The code should have terminated after Ulf Kristersson but instead continued on the journey of finding 'Efterträdare', meaning successor in English. This is a problem that is easily fixable by making the code more specific. But given time constraints and the fact that this is only a learning example lets move on to the next try of how to use Selenium and call this good enough.

## Test 2: Collect info from site with Async data streaming
This test is done on the site I actually want to collect data from. It is a weather site and I will simply be collecting info on upcoming forecasts. The site has a fairly annoying async data streaming which warrants the use of Selenium

You need to click certain elements on the site to be able to retrieve the weather information.

In [57]:
from selenium import webdriver
from selenium.webdriver.common.by import By
import pandas as pd

driver = webdriver.Chrome('../chromedriver_mac64/chromedriver')

In [58]:
# Use the site we want to try
driver.get('https://www.smhi.se/vader/prognoser/ortsprognoser/q/Stockholm/2673730')

In [59]:
# Find the pane where the individual days are located.
root = driver.find_element(By.ID,'root')
pane = root.find_elements(By.XPATH,'//*[@role="tabpanel"]')[0]

In [64]:
# You need to click the buttons to be able to retrieve the weather data
buttons = pane.find_elements(By.XPATH,'./Button')

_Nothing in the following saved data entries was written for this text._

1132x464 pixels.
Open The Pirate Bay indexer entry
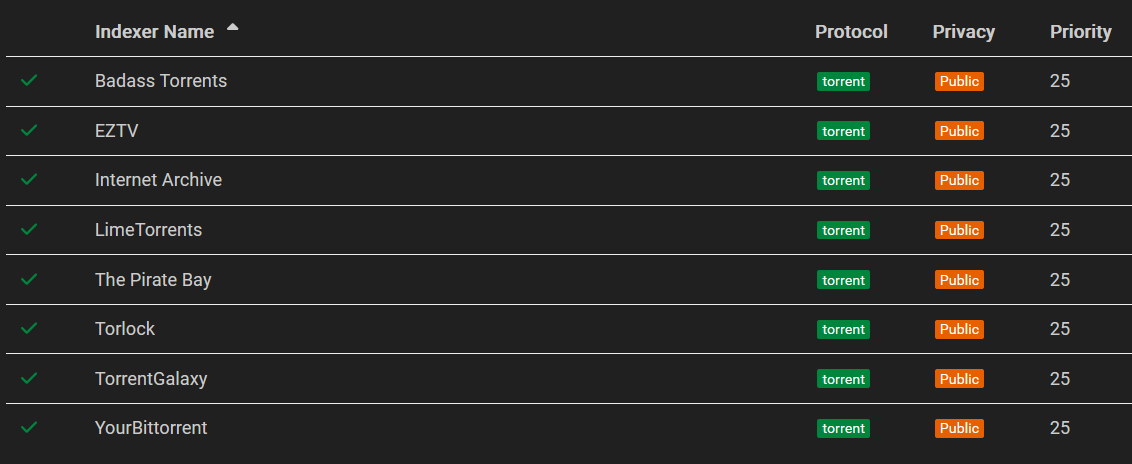click(x=153, y=280)
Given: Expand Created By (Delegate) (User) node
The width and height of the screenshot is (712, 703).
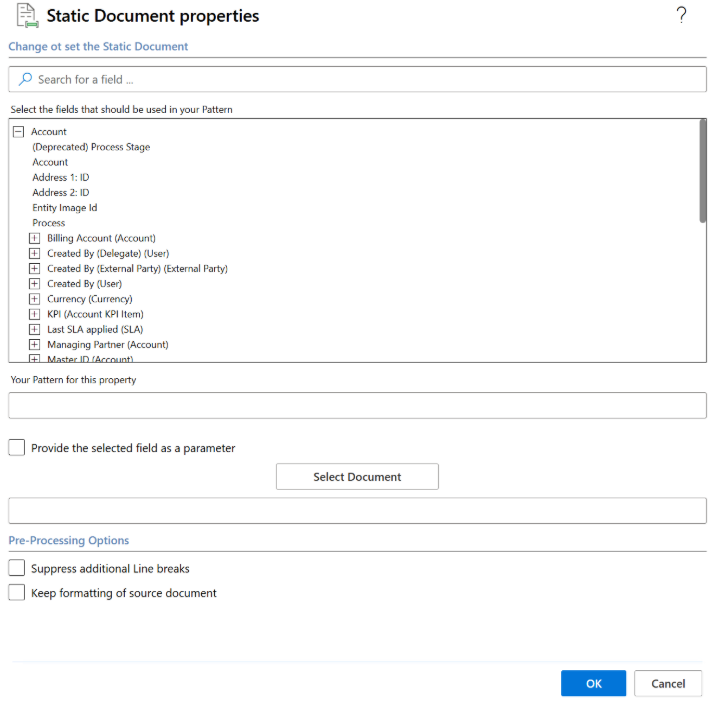Looking at the screenshot, I should pos(35,254).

# Lets get the weather data for the rest of today and tomorrow by first clicking these days.
buttons[0].click()
buttons[1].click()

In [65]:
# On the pane the weather data is now visible
tables = pane.find_elements(By.XPATH,'./div/div/table/tbody')

In [66]:
# Make sure to convert the data to a medium where it is more easily readable and usable for later operations.
def tableToPandas(table):
    rows = table.find_elements(By.XPATH, './tr')
    rownumbers,degrees,rains,humidities = [],[],[],[]

    for row in rows:
        # RowNumber
        rownumber = row.find_elements(By.XPATH, './th/span')[0].text
        degree = row.find_elements(By.XPATH, './td')[0].text.replace('°','')
        rain = row.find_elements(By.XPATH, './td')[1].text
        humidity = row.find_elements(By.XPATH, './td')[4].text
        rownumbers.append(rownumber),degrees.append(degree),rains.append(rain),humidities.append(humidity)

    df = pd.DataFrame({'degree':degrees,'rain':rains,'humidity':humidities})   
    df.index = rownumbers
    return df

In [67]:
today = tableToPandas(tables[0])
tomorrow = tableToPandas(tables[1])

In [68]:
today.to_csv('today.csv')

In [69]:
tomorrow.to_csv('tomorrow.csv')